BeeXについては、インフラ領域に留まらず、アプリケーションまで含めた全般的な伴走支援を評価。開発中に発生したさまざまなトラブルや相談ごとに対する迅速なレスポンスと的確なアドバイス、高度な技術力に基づく設計・構築支援、スケジュール管理などを評価し、将来の案件についても大いに期待しているといいます。
「要件定義からお客様とのやり取りまで、何から何まで支援をいただき感謝しかありません。今後も幅広く支援いただければと思います。特に『栄養管理システム』については、献立の自動作成などAIの活用も新たなテーマになっていますので、最新情報を随時提供いただけると助かります」(渡辺氏)

インタビューにご協力いただいた方々

  • ヘルスケアビジネス統括部 フードケアビジネス部 部長
    渡辺 信之 氏
  • アプリケーションサービス統括部 フードケアサービス部 部長
    青木 一之 氏
  • アプリケーションサービス統括部 フードケアサービス部 サービス課
    尾辻 雅行 氏

富士テレコム株式会社

1970年設立。

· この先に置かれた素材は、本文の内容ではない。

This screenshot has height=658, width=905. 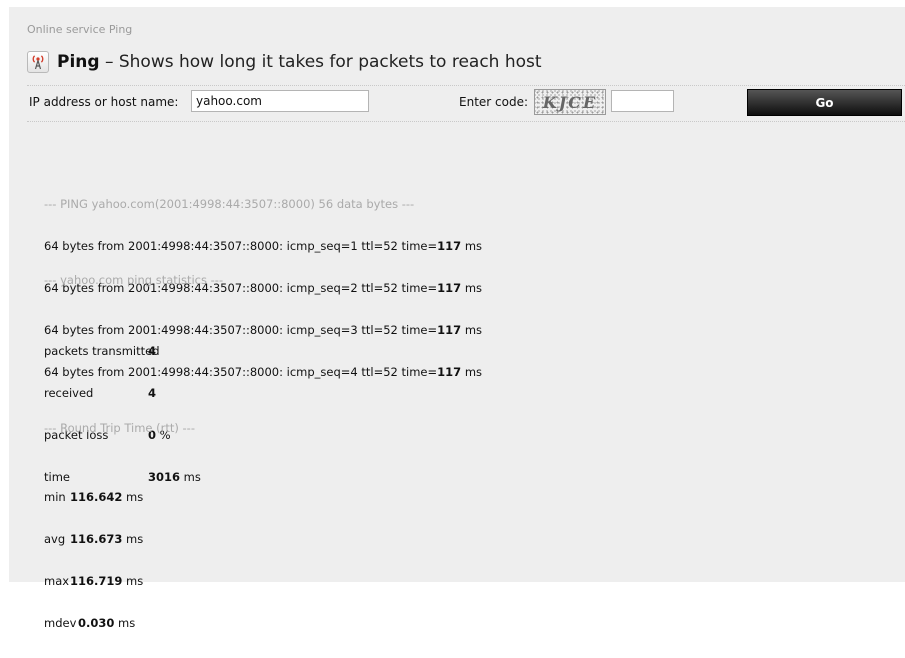 I want to click on rtt-row: min 116.642 ms, so click(x=94, y=497).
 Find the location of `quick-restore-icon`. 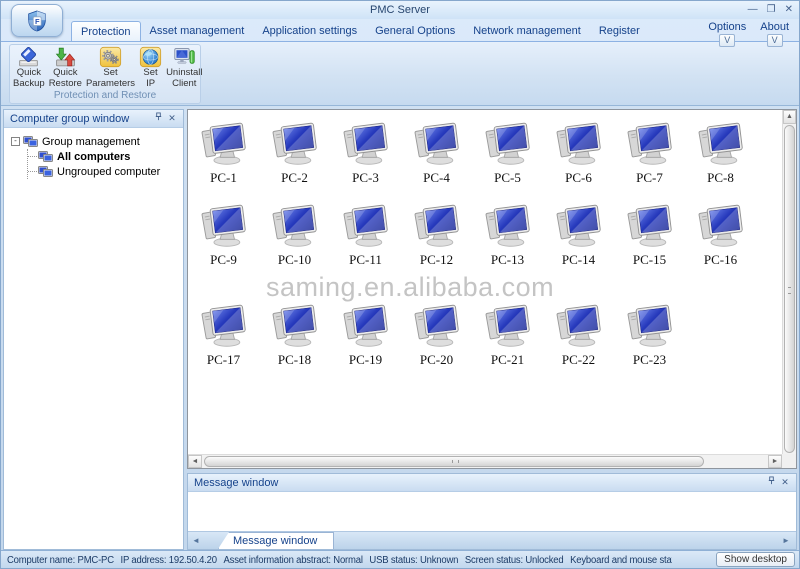

quick-restore-icon is located at coordinates (66, 57).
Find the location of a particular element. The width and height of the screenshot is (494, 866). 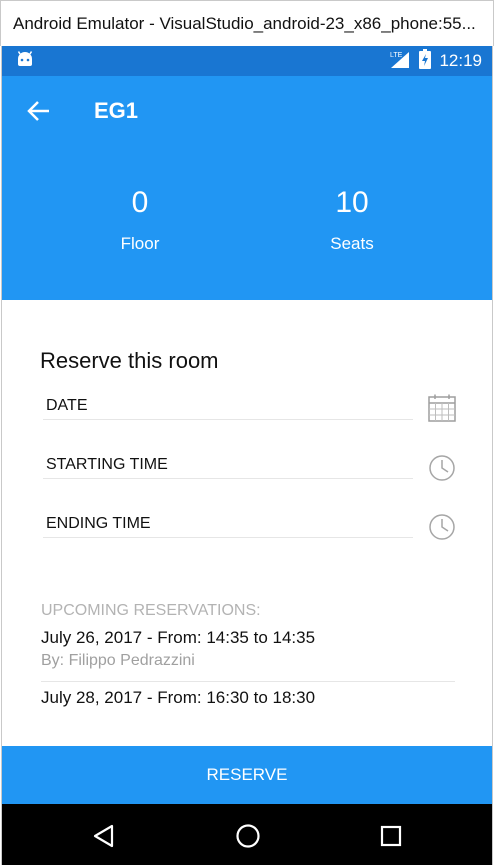

reservation-date: July 28, 2017 - From: 16:30 to 18:30 is located at coordinates (178, 698).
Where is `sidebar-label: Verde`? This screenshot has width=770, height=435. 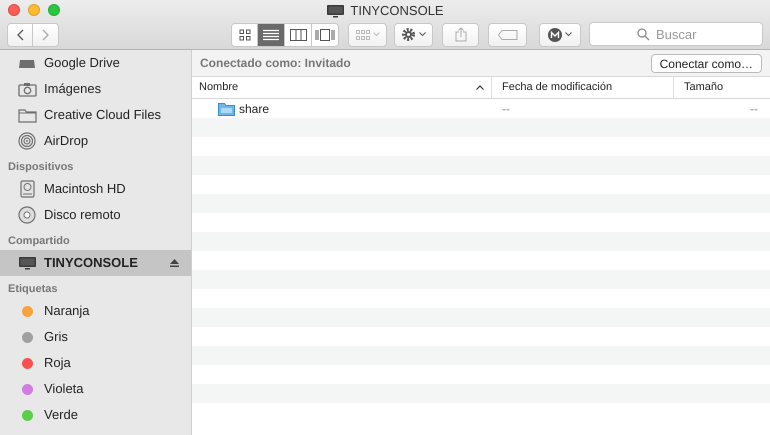
sidebar-label: Verde is located at coordinates (61, 415).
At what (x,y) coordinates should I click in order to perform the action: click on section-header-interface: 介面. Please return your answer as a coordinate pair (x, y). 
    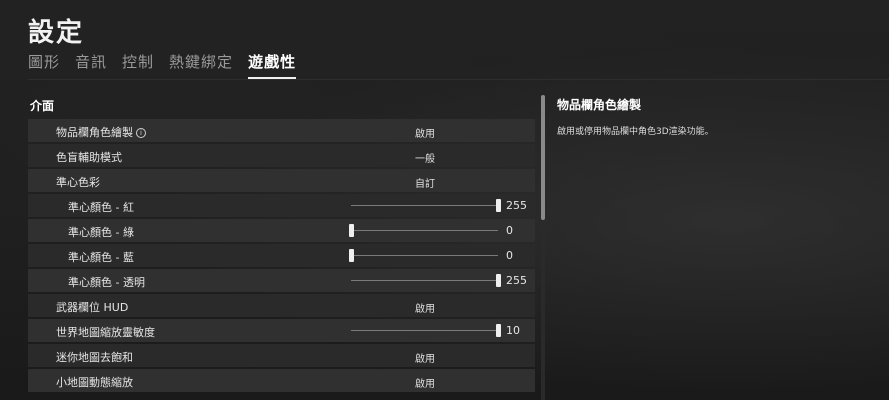
    Looking at the image, I should click on (282, 105).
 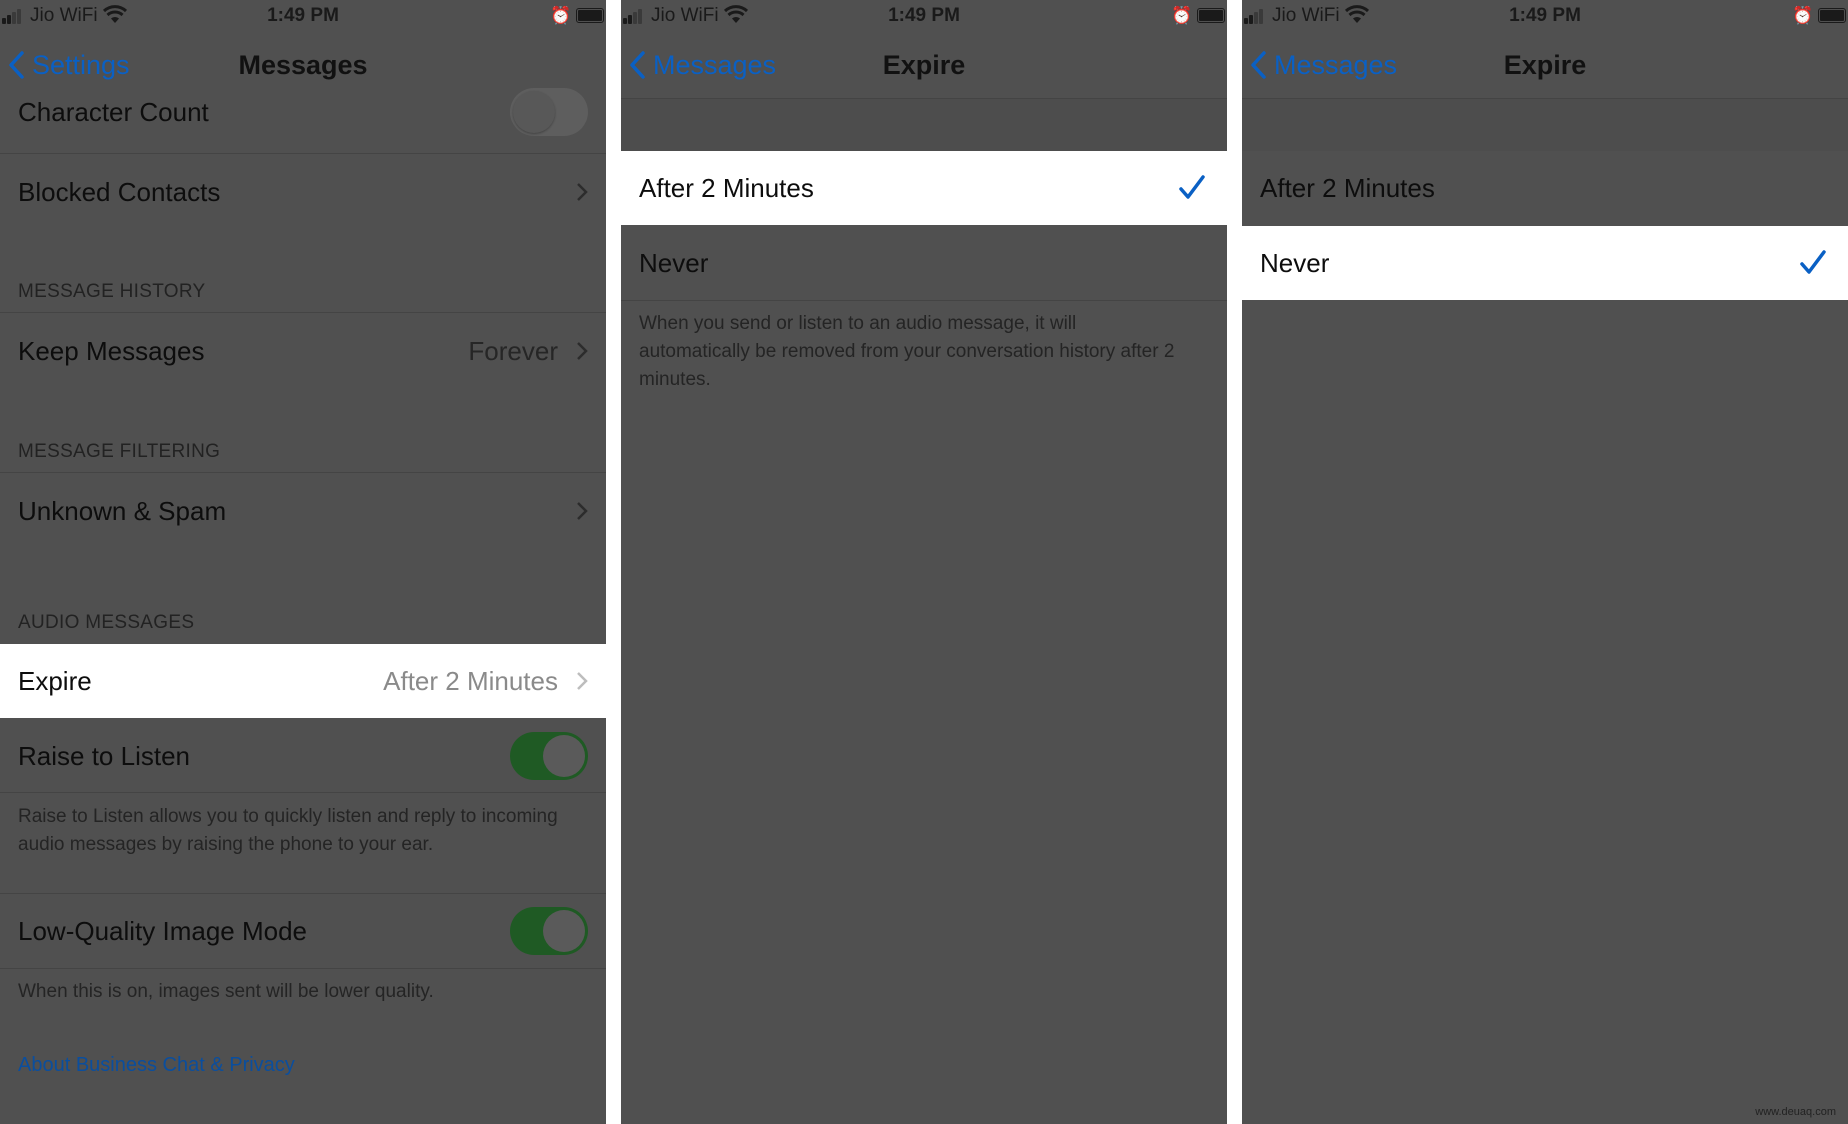 I want to click on row-value: After 2 Minutes, so click(x=470, y=681).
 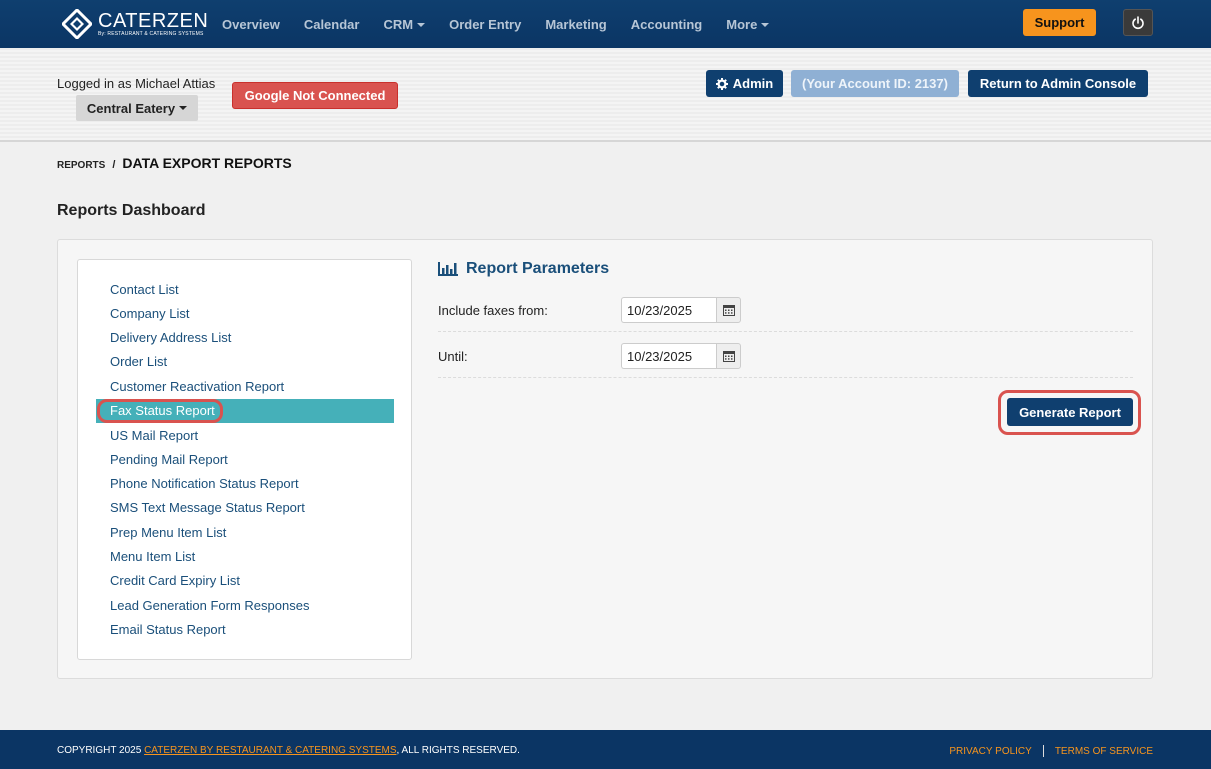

以来、「信頼 和 努力」の社訓のもと、富士通の主要パートナーとして、公共および民需の分野で情報ネットワークやシステムインテグレーション、さらには自社パッケージシステムの開発・販売などに関する事業を展開しています。創立50周年の2020年にはブランドスローガンを「未来に、技術と温もりを。」と定め、顧客にとっての最良のパートナー企業として、コンサルティングからシステムの開発、構築、運用サポート&サービスまでのトータルソリューションを提供しています。